0.1 Gonyosoma oxycephala - (Silver/Yellow)

1.2 Gonyosoma oxycephala - (Green)

7.6 Gonyosoma janseni - (Black)

0.1 Gonyosoma janseni - (Black & Tan)

Hypoboa1 May 02, 2005 08:32 PM

>>>>OK I was thinking in order to install the tracking for the sliding glass doors,one would use liquid nail!If one was to also use this in all the seams while putting the cage together,wouldnt this also creat a water tight seal their also?
>>
>>It should be more water resistant but not necessarily water tight. I may try a polyurethane glue or caulk for my next melamine cages. I suspect the foaming/expansion action will fill all the crevaces where water could get it. I would then silicone the interior edges after scraping away the excess polyurethane glue.
>>
>>As always, I recommend you build the cages without a wooden floor. The simply use silicone and staples to attach some sort of plastic sheet directly to the bottom rim of the cage.

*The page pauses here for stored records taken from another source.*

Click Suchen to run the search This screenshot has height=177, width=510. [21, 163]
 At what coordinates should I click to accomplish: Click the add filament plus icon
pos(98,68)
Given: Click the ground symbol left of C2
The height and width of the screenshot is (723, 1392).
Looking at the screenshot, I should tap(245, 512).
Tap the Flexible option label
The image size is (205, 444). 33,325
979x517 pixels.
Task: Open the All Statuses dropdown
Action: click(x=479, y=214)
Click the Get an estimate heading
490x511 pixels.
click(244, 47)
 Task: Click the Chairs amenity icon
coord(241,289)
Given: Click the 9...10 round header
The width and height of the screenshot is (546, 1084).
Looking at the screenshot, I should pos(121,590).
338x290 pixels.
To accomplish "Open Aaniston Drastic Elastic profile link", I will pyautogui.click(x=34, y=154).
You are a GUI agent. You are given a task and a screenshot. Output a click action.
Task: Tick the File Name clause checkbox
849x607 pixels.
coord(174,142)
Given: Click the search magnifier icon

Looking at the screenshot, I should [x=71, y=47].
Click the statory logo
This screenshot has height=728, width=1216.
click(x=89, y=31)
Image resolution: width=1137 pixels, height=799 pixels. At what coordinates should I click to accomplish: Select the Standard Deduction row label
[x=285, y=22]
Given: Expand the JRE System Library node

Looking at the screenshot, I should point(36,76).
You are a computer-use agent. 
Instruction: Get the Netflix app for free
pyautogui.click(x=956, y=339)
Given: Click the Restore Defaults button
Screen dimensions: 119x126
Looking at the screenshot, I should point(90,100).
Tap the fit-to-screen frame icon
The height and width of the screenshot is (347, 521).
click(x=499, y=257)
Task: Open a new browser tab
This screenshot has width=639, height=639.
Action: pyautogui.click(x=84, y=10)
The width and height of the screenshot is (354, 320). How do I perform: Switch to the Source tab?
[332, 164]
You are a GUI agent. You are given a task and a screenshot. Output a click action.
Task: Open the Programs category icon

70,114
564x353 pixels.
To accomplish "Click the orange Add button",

This gives great protection where cages need it most and there is a significant weight savings.
>>
>>This also takes care of your heating concerns.
>>-----
>>Current snakes:
>>
>>0.1 Gonyosoma oxycephala - (Silver/Yellow)
>>
>>1.2 Gonyosoma oxycephala - (Green)
>>
>>7.6 Gonyosoma janseni - (Black)
>>
>>0.1 Gonyosoma janseni - (Black & Tan)

Thanks ok got another ?You know the plastic like[Not sure what its made of]tub surrounds you can buy at home depot will that work for the floor?Maybe attach it to a piece of 1/4 in partical board then put that as the floor of the cage with the glue you mentioned!Thanks again!Eric[Hypoboa]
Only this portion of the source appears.